— Посторонитесь!
Но она только покачала головой. Теперь битва шла уже не на словах — схлестнулись воли. Ее поза была напряженной, почти трагической; но выражение глаз странным образом изменилось — что-то произошло, и теперь между ними веял неуловимый ветерок иного мира. Она следила за ним, как будто понимала, что теперь он никуда не денется: слегка испуганно, еще не зная, что он может предпринять, но без тени враждебности. Ему даже показалось, что за всем этим нет ничего, кроме любопытства — любопытства наблюдателя, который ждет, чем кончится его эксперимент. Что-то дрогнуло у него внутри. Он опустил глаза. Гнев не затмил в нем сознания, что он все еще любит ее; что она тот единственный человек, с чьей потерей он никогда не сможет примириться. И он произнес, обращаясь к блестящей пряжке у нее на поясе:
— Что вы хотите сказать?
— То, о чем человек менее благородный мог давно бы догадаться сам.

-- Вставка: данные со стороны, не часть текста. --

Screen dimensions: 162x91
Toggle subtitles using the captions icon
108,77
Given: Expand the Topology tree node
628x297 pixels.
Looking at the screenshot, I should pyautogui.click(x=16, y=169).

Он обшарил взглядом ее лицо. Не пряталась ли в уголках ее глаз едва заметная улыбка? Нет, откуда же… Ему почудилось. Еще секунду она не сводила с него этих непроницаемых глаз, потом отошла от двери и приблизилась к камину, рядом с которым висела сонетка. Теперь он мог бы беспрепятственно уйти; но он стоял не двигаясь. «То, о чем человек менее благородный…» О Боже, что еще за новый ужас ему предстоит! Какая-то чужая женщина, которая знает и понимает ее лучше, чем… и это мужененавистничество… и рядом с ней, в том же доме… даже про себя он не мог произнести все до конца. Она дернула звонок и вернулась к порогу.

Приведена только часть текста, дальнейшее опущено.